NON-PRECEDENTIAL DECISION - SEE SUPERIOR COURT I.O.P. 65.37

IN THE INTEREST OF: E.M.G., A MINOR                IN THE SUPERIOR COURT OF
                                                         PENNSYLVANIA


APPEAL OF: A.G.


                                                        No. 2524 EDA 2016


                  Appeal from the Order Entered July 7, 2016
       in the Court of Common Pleas of Philadelphia County Family Court
                       at No(s): CP-51-AP-0000216-2014

BEFORE: OTT, RANSOM, and FITZGERALD,* JJ.
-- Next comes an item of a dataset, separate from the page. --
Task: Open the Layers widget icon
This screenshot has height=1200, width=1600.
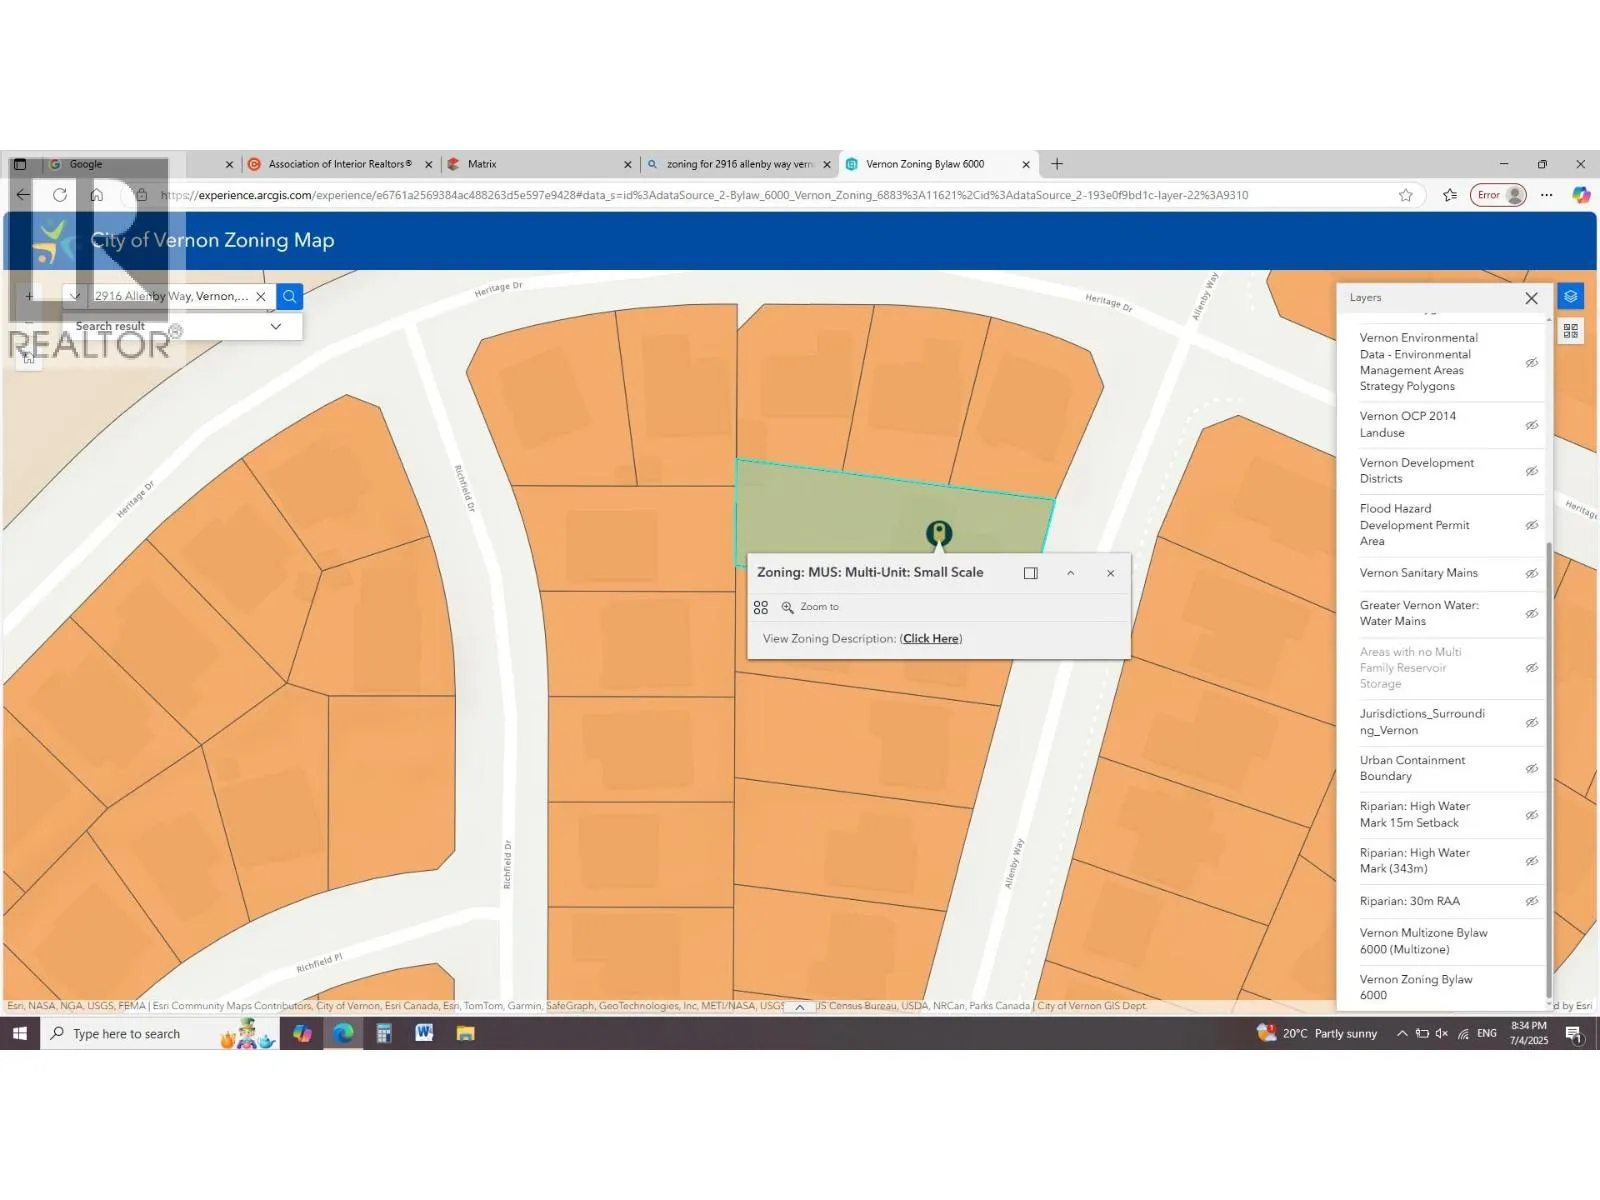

MEMORANDUM BY FITZGERALD, J.:                          FILED MARCH 23, 2017

        A.G. (“Aunt”) appeals from the order entered in the Court of Common

Pleas of Philadelphia County, which granted the petition to adopt E.M.G.

(“Child”), that Child’s former foster parents, M.M. and Y.M. (“Foster

Parents”) filed pursuant to the Adoption Act, 23 Pa.C.S. §§ 2101-2910.

When granting Foster Parents’ adoption petition, the trial court also denied

Aunt’s petition to adopt the Child. We affirm.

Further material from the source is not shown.